New Things Not Yet Encountered
- Delivery Coordination Challenges: Delays in deliveries due to missing recipients.
- Pallet Handling Limitations: Tractor/forlift attachment inability to handle heavy pallets.
- Manual Offloading Process: Using a gator (trailer) to offload pallets before forklift use.
- Logistical Adjustments: Preparing storage areas for shipments with specific size/weight requirements.
Questions and Future Research Areas
- Why were the deliveries delayed? (e.g., recipient issues, transportation problems).
- How can the farm improve delivery coordination to avoid delays?
- What is the optimal process for offloading heavy pallets when forklifts are insufficient?
- How can the farm optimize storage space for large shipments?
- What are the best practices for chisel plowing and potato harvesting?
Suggested Actions
- Improve Delivery Scheduling: Coordinate with delivery services to confirm recipient availability in advance.

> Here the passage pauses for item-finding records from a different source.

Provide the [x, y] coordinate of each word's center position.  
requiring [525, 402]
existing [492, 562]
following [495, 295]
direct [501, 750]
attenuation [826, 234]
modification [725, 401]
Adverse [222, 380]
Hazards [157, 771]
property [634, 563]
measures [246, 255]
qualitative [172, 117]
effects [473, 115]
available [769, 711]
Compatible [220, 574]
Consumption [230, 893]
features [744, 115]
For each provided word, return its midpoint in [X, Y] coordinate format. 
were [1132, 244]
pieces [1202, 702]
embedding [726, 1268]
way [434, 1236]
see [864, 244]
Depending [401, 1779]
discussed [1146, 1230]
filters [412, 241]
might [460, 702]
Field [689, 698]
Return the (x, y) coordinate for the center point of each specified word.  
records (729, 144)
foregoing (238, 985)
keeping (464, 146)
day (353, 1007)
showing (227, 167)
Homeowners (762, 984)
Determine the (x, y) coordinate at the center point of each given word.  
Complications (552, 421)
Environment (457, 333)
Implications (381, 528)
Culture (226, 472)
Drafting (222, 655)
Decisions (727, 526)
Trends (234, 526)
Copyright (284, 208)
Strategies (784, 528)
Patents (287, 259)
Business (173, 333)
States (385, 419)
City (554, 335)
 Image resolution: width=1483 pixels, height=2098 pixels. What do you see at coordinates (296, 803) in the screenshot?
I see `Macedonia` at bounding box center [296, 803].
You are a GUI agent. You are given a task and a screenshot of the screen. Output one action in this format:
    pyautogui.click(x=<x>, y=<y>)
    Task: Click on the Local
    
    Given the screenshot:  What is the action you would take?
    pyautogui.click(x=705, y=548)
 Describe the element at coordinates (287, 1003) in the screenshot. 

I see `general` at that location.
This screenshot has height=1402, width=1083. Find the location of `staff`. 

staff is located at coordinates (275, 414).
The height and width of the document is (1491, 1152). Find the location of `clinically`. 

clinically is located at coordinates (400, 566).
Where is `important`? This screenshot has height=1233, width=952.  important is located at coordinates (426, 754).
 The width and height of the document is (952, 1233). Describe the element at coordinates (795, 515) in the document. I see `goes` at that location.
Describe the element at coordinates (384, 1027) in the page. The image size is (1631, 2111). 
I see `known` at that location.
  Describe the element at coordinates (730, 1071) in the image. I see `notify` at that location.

- Train on Equipment Use: Train staff on manual offloading techniques and tractor operations for heavy pallets.
- Optimize Storage Prep: Develop a standardized protocol for preparing storage areas for shipments.
- Assess Forklift Efficiency: Evaluate whether a heavier-duty forklift or alternative equipment is needed for pallets.
- Document Logistical Challenges: Create a log of delivery issues and solutions to prevent future delays.